Auch verfassungsrechtlich ergeben sich keine durchgreifenden Bedenken. Zwar umfasst das Elternrecht nach Art. 6 Abs. 2 GG auch die Wahl zwischen den vom Staat zur Verfügung gestellten oder zugelassenen Schulformen und darf dieses Wahlrecht nicht mehr als notwendig begrenzt werden (BVerfG, Urteil vom 6. Dezember 1971 - 1 BvR 230/70, 1 BvR 95/71 -, BVerfGE 34, 165, juris Rn. 85). Im schulorganisatorischen Bereich wird jedoch das Elternrecht durch den staatlichen Erziehungsauftrag beschränkt. Der Staat kann daher auch unter Berücksichtigung des Elternrechts grundsätzlich frei entscheiden, zu welchen Schulen er eine aus öffentlichen Mitteln finanzierte Schülerbeförderung einrichten will, sofern seine Überlegungen durch sachliche gerechtfertigte Gründe getragen sind. Dies umfasst auch die Bestimmung, bis zu welcher Entfernung dem Schüler zuzumuten ist, den Schulweg selbst zu Fuß oder mit dem Fahrrad zurückzulegen, und ab welcher Distanz ein Transport mit Mitteln der Schülerbeförderung einsetzt. Da die Übernahme der Beförderungskosten verfassungsrechtlich eine freiwillige gesetzliche Leistung des Staates ist, kann dieser auch die Beförderungs- und Kostenerstattungsvoraussetzungen enger festlegen, als dies offensichtlich allen denkbaren Elternwünschen entspricht, ohne damit gegen verfassungsrechtliche Grundsätze, insbesondere Art. 3 GG zu verstoßen (vgl.
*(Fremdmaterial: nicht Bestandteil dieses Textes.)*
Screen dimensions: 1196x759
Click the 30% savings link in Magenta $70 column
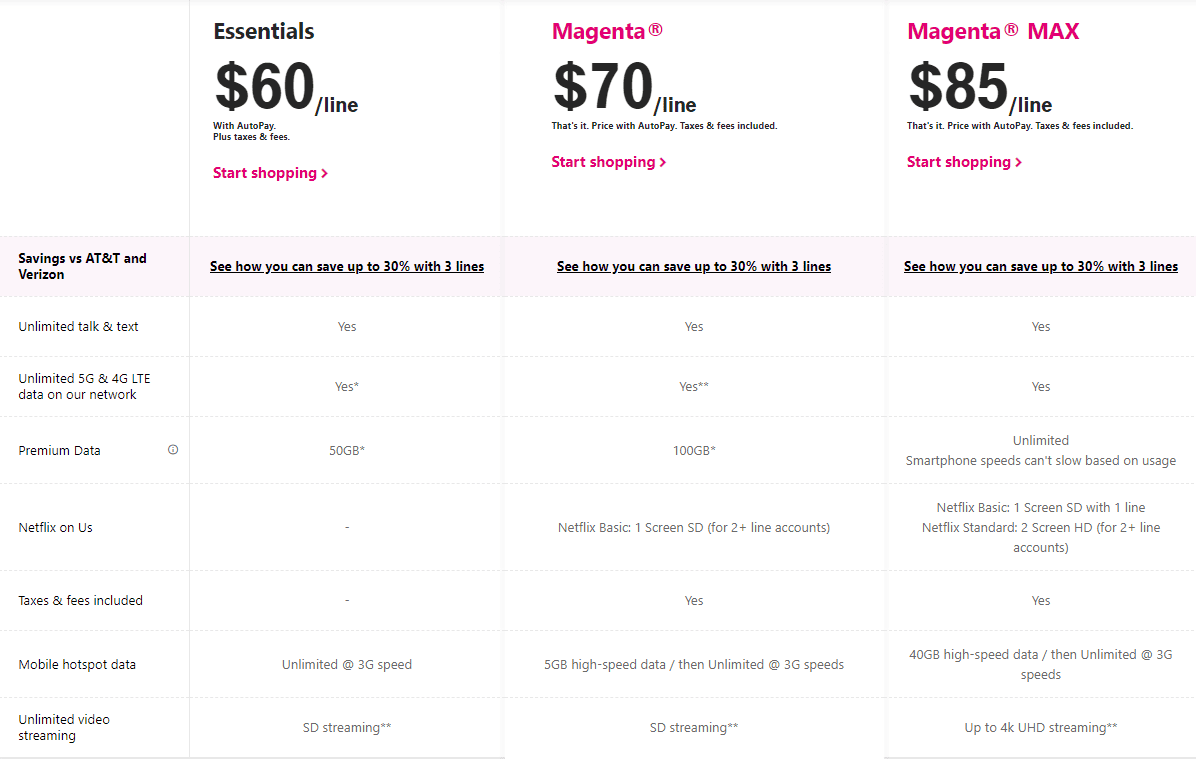click(x=694, y=266)
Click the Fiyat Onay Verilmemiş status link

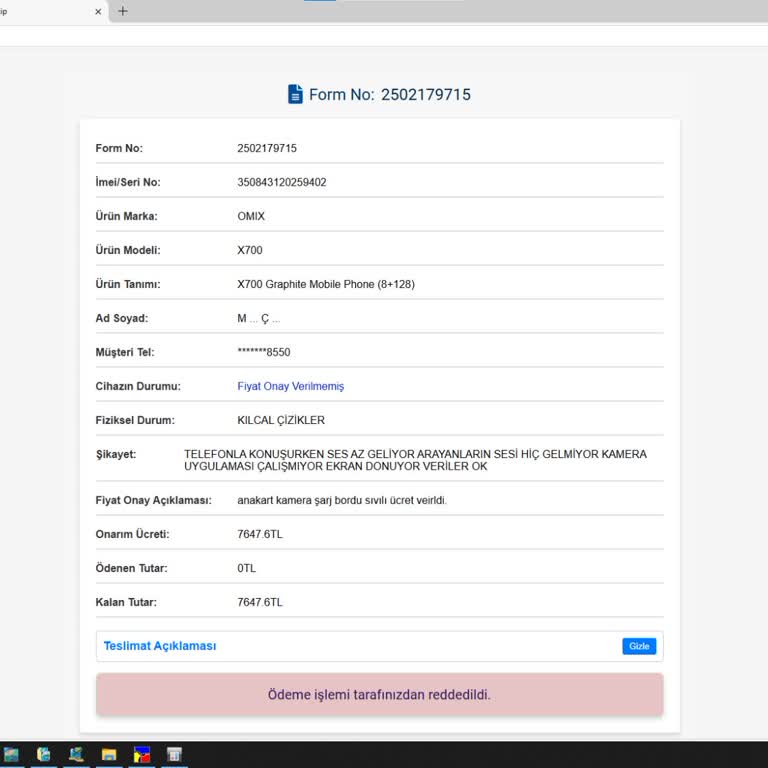290,386
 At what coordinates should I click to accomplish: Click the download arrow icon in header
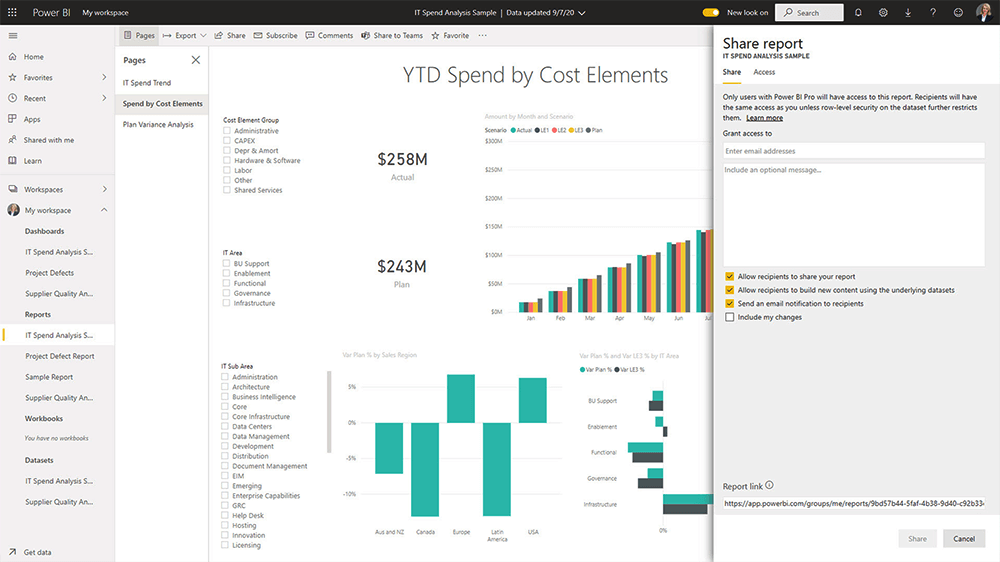click(x=908, y=12)
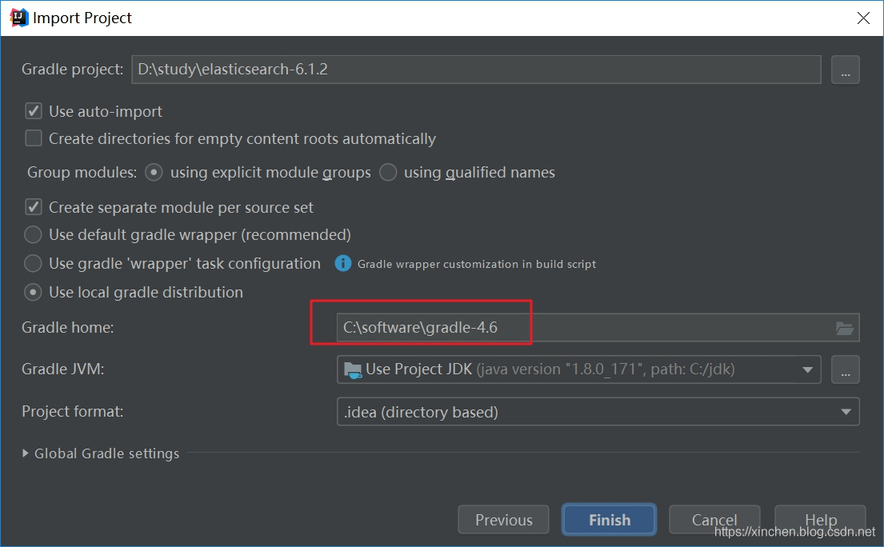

Bayerischer VGH, Urteil vom 10. Januar 1996 - 7 B 94.1847 -, NVwZ-RR 1997, 491 [493]; Bayerischer VGH, Urteil vom 30. November 1984 - 7 B 83 A.681 -, BayVBl 1985, 561 [562]). Das Verfassungsrecht des Bundes und des Landes enthalten keine Vorgaben für die Schülerbeförderung (vgl. Niedersächsisches OVG, Urteil vom 4. Juni 2008 - 2 LB 5/07 -, juris Rn. 34; Niedersächsisches OVG, Urteil vom 24. Mai 2007 - 2 LC 9/07 -, NdsVBl 2007, 336, juris Rn. 35; VGH Baden-Württemberg, Beschluss vom 19. Juni 1991 - 9 S 2111/90 -, juris Rn. 41; 35; VGH Baden-Württemberg, Beschluss vom 27. Januar 1997 - 9 S 1904/94 -, DVBl 1997, 1184, juris Rn. 17; OVG für das Land Sachen-Anhalt, Urteil vom 19. August 1998 - A 2 S 875/97 -, LKV 1999, 276, juris Rn. 14).

Die vom Landkreis Dahme-Spreewald getroffene Festlegung der Mindestentfernung für Schüler auf 2 km erscheint ebenso frei von Bedenken. Das Brandenburgische Schulgesetz enthält (anders als noch § 112 Abs. 2 Satz 2 BbgSchulG a.F. ["Sie haben dabei die Belastbarkeit der Schüler, die Sicherheit des Schulwegs sowie die örtlichen Verkehrsbedingungen zu berücksichtigen."]) auch insoweit keine Vorgaben. Die ungeachtet dessen vom Schülerbeförderungsträger bei der Festlegung von Mindestentfernungen grundsätzlich zu beachtenden Grenzen der Zumutbarkeit und Belastbarkeit der schulpflichtigen Kinder sind für die Sekundarstufe I bei einer Entfernung von 2.000 m gewahrt. Geht man von 200 m je 3 Minuten Fußweg (vgl. Urteil der Kammer vom 10. September 2008 - 1 K 1067/05 -), ergibt die festgelegte Mindestentfernung eine Dauer des Schulweges von 30 Minuten, die Schülern der Sekundarstufe I ohne weiteres zugemutet werden kann (vgl. Niedersächsisches OVG, Urteil vom 11. September 2013 - 2 LC 101/11 -, juris Rn. 22) .

Die Kostenentscheidung folgt aus § 154 Abs. 1 VwGO.

Die Entscheidung zur vorläufigen Vollstreckbarkeit beruht auf § 167 Abs. 1 VwGO i.V.m. § 708 Nr. 11, § 711 ZPO.